[[ Quoted passage, beginning ]]
FRANKFORT, Ky. (KT) – Kentucky’s chief election officer says he will seek to have some of the changes in the voting process for the 2020 election made permanent during the 2021 General Assembly.
Republican Secretary of State Michael Adams says there are four items he hopes lawmakers consider after he and Democratic Gov. Andy Beshear developed the plan and issued executive orders on conducting the election during the coronavirus pandemic.
The first concerns early voting, which was successful in the general election cycle.
“I don’t think we need three weeks for every election,” Adams said. “But a few days would really help take the pressure off voters to show up in a 12-hour span on one day, which is a workday. Saturday voting was very popular. I’ve already done a survey of the county clerks and most of them like early voting, including Saturdays.”
The next area is vote centers, where residents of every precinct in a county can go. “The clerks really liked those, too,” he said. “It really helps them need fewer locations and fewer pill workers to run their elections and also saves them money, they’ve told me. They like that model better than the old-fashioned model. I don’t want to eliminate all precinct voting, but I do want to see at least some use of vote centers.”
Keeping the online absentee ballot portal. “We’re going to have more absentee balloting than we’ve had in the past,” Adams said. “Even if we don’t change the law to expand absentee voting, more voters are going to use it, because now they’re familiar with it and they like it,” Adams said. “Way more than two percent of voters qualify to vote absentee based on their age or their health, and so forth, but only two percent have voted absentee over the past 25 years. We’re going to have way more than that vote absentee in the future.”
[[ Quoted passage, end ]]
[[ Data below, beginning ]]
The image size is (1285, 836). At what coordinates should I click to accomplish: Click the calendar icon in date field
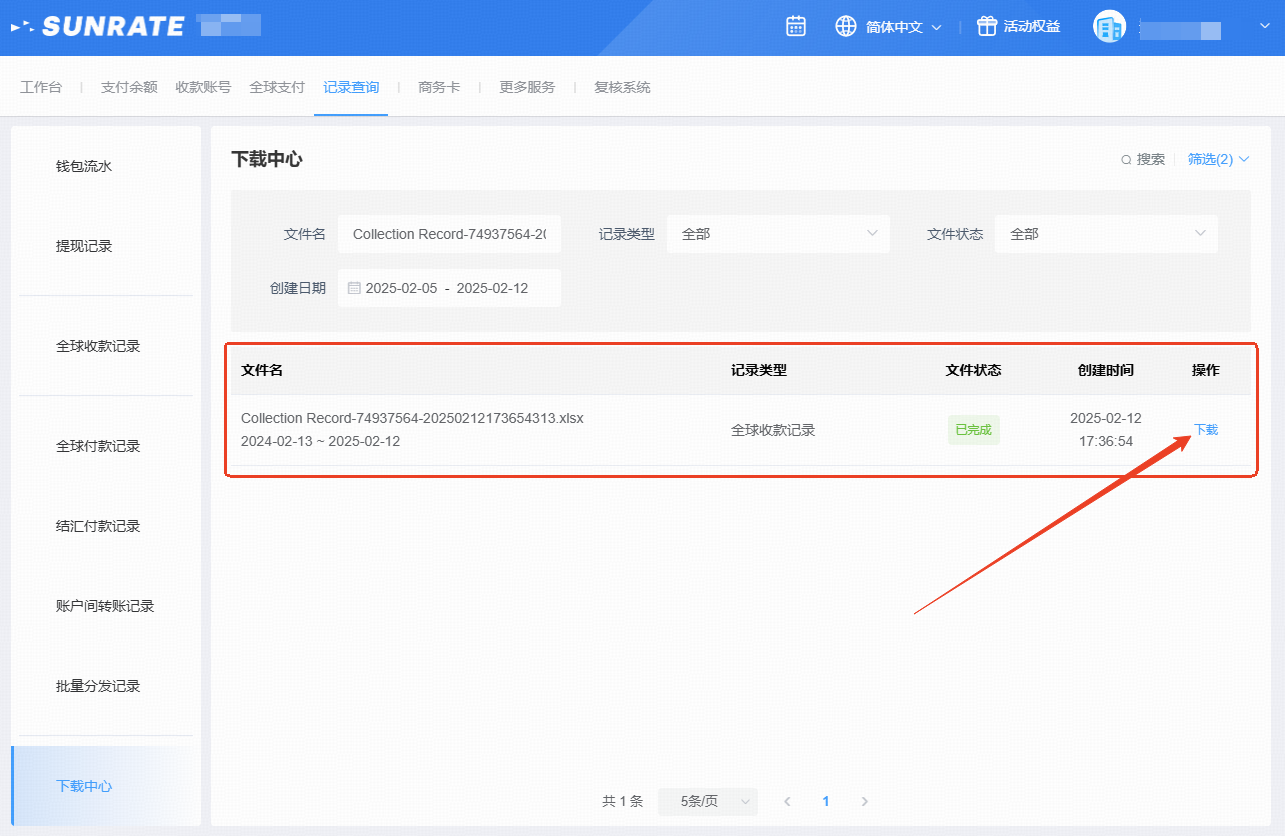(354, 288)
[[ Data below, end ]]
* Work to complete *
In the Kentucky voting article, quote word for word everything from "FRANKFORT, Ky. (KT)" down to "general election cycle.".

* Exercise result *
FRANKFORT, Ky. (KT) – Kentucky’s chief election officer says he will seek to have some of the changes in the voting process for the 2020 election made permanent during the 2021 General Assembly.
Republican Secretary of State Michael Adams says there are four items he hopes lawmakers consider after he and Democratic Gov. Andy Beshear developed the plan and issued executive orders on conducting the election during the coronavirus pandemic.
The first concerns early voting, which was successful in the general election cycle.